Landscaping a marsh

Deirdre Brosnihan, left, and Sandy Bolduc with Regional Flood Control District map out where new vegetation will go as the county nears completion of a new wetland area at the Historic Canoa Ranch.

Pima County will have an additional 2.5 acres of wetland area completed at the Historic Canoa Ranch next month, and the latest addition could put Green Valley on the map as a premier bird-watching haven.

The cienega — a marshy, wet area — is being constructed by the Regional Flood Control District just north of the ranch's pond.

Work on the $405,000 cienega started in early December. Despite a few minor delays from rain last month, Flood Control expects to have the cienega completed in February.

On a windy Wednesday morning, Sandy Bolduc, Deirdre Brosnihan and Carla Danforth from Flood Control placed markers mapping out the landscape for plants and trees within the cienega.

Bolduc is the landscape architect, Brosnihan is the civil engineering manager and Danforth is the environmental planning manager.

According to Flood Control, there'll be about 600 plants and trees in the marshy area, all grown through the Pima County Native Plants Nursery.

Bolduc said the county's nursery is capable of providing plants that commercial nurseries in the Southwest don't grow.

"The Native Plant Nursery was created with a focus on restoration," she said. "It's a very specialized kind of a plant palate."

Brosnihan said Flood Control should finish placing the plants in January and then begin working with the county's Natural Resources, Parks and Recreation department to start the flood cycles of the cienega.

Spillway ready to open

Pima County will have a new 2.5 acres of wetland at the Historic Canoa Ranch next month. The county will maintain the cienega – a marsh– by scheduling controlled overflows through a spillway on the adjacent pond.

Flood it out

Transforming the dry landscape into a marshy habitat will take more than just plants and trees. The wetland area will be the product of scheduled flooding from intentional overfilling at the pond.

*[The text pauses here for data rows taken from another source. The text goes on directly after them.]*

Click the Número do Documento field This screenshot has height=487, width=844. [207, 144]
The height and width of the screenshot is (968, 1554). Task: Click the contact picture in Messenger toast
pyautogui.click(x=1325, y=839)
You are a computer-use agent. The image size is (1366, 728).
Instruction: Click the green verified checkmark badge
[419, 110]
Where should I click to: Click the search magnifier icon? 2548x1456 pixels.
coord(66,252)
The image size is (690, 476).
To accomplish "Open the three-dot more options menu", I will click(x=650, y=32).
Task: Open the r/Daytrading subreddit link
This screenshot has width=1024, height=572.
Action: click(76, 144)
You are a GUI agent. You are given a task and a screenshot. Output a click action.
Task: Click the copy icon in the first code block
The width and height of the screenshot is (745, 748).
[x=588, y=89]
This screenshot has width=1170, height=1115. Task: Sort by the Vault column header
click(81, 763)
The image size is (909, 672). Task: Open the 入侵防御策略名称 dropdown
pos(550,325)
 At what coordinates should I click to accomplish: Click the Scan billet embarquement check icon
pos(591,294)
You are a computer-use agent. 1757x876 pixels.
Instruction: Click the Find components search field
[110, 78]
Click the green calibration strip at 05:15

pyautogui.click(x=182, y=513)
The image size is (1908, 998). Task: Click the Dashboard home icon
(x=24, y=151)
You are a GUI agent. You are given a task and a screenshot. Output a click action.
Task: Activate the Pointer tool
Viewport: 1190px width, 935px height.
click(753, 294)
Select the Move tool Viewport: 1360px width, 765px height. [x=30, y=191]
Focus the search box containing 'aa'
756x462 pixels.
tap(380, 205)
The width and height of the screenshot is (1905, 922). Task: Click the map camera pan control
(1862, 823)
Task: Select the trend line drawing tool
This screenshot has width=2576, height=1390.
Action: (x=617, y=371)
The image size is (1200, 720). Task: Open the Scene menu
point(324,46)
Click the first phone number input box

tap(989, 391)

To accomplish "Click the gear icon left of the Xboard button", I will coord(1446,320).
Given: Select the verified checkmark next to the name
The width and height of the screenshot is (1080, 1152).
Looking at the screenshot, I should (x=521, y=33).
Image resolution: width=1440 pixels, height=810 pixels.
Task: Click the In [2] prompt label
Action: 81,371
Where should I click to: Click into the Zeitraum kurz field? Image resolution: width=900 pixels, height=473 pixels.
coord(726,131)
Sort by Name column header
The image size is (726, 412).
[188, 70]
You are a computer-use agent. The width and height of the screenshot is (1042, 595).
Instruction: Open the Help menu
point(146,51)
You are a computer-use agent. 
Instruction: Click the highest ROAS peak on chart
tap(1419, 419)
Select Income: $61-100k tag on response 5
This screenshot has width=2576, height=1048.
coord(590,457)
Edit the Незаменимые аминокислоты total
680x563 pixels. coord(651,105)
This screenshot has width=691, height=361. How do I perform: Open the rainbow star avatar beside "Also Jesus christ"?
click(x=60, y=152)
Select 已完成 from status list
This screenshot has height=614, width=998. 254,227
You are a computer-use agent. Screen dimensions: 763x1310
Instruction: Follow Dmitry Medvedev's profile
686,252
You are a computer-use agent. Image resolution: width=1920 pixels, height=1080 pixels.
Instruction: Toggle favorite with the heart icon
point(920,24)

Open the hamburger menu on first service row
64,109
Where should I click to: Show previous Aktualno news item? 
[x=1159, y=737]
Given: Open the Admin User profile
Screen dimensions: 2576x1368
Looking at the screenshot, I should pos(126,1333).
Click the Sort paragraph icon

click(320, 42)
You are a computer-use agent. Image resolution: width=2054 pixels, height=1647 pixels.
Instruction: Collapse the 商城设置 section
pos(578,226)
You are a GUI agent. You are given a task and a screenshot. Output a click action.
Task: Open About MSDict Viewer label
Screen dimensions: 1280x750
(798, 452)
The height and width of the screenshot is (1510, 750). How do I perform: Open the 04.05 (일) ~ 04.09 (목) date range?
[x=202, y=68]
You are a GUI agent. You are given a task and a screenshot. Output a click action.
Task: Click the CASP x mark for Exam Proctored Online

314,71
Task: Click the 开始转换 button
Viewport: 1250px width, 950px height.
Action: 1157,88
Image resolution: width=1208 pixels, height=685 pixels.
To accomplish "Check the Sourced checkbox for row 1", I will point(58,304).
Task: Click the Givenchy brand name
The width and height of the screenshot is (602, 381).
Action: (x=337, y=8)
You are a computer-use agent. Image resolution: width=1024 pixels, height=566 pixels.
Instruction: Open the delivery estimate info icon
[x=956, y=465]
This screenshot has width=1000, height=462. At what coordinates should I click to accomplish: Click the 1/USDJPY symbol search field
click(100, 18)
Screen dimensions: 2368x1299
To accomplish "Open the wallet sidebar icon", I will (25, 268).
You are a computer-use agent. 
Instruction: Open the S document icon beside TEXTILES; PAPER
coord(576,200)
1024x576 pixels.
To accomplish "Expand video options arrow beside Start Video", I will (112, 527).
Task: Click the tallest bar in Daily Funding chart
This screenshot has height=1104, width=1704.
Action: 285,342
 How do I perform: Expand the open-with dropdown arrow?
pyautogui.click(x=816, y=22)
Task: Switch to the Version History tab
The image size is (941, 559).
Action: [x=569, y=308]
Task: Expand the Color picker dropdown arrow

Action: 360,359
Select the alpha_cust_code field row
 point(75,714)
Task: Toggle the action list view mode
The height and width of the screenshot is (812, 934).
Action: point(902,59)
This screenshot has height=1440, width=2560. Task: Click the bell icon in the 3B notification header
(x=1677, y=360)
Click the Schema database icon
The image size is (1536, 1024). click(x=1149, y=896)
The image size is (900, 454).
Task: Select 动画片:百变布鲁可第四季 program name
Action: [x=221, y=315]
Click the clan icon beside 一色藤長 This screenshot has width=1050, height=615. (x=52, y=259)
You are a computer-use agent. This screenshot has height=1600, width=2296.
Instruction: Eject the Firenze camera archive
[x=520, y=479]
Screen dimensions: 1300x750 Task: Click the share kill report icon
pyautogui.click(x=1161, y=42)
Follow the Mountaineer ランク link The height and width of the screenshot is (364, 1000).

There is a spillway between the pond and the cienega that will release water into the marsh to artificially maintain the habitat.

The cienega uses rain harvesting to capture water during storms to bring water to the plants.

Habitat redundancy

The addition of the cienega opens another habitat, Danforth said.

The wetland area will act as a habitat for shoreline birds and boost the already increasing variety found at Canoa Ranch since the addition of the pond.

The county also has plans to add a pollinator garden to the ranch that will attract more birds to the area.

Don't let the use of "garden" fool you into thinking the project will be small.

Marking the spot

Carla Danforth with the Regional Flood Control District marks locations for vegetation going into the new cienega at the Historic Canoa Ranch.

Danforth said the seven-acre garden would consist of a series of trails. Both the pond and cienega are about 2.5 acres each.

It won't just be the birders who will appreciate the new site.

Tucson Audubon Society's Johnathan Horst said the wetland would provide birds and the local environment with some much-needed habitat resiliency should anything happen to the Sweetwater Wetlands in Tucson. Horst is the director of conservation and research for the organization.

The Santa Cruz River Valley dried up in the late 1800s and early 1900s, taking many of the marshy habitats with it.

Horst said shoreline birds could make the trek from Sweetwater to habitats closer to the U.S.-Mexico border without any issues. But Green Valley provides a good halfway point in addition to the added insurance against losing other wetlands, he said.

"If something were to happen to Sweetwater, say it caught on fire, not during the spring intentional burn but happened to catch on fire in the fall, suddenly it would not be a migratory stopover point," he said.

Premier GV birding

Danforth said the community has seemed happy with the idea of the cienega at Canoa Ranch.

"They're very excited whenever we're out there working on this project," she said. "They look at the first project, the pond, and they're just thrilled. They just can't stop talking about it."

Danforth pointed to the increase in birding that has become popular at Canoa Ranch.

Valerie Samoy, special staff assistant with county parks, said the NRPR is looking forward to bringing a new natural resource element to the public.

So far, Samoy said there has been plenty of confusion and curiosity about the project from residents who thought the county was building another pond or who were unfamiliar with a cienega.

A new habitat

Deirdre Brosnihan, Sandy Bolduc and Carla Danforth with the Regional Flood Control District work on where about 600 plants and trees will go in the 2.5 acres of wetlands at the Historic Canoa Ranch. The county should finish the project in February.

Horst is among those looking forward to the addition.

"Once the cienega is done, Canoa Ranch as a whole is just going to be a phenomenal birding place," he said. "It stands to become one of the absolute premier birding sites for the area."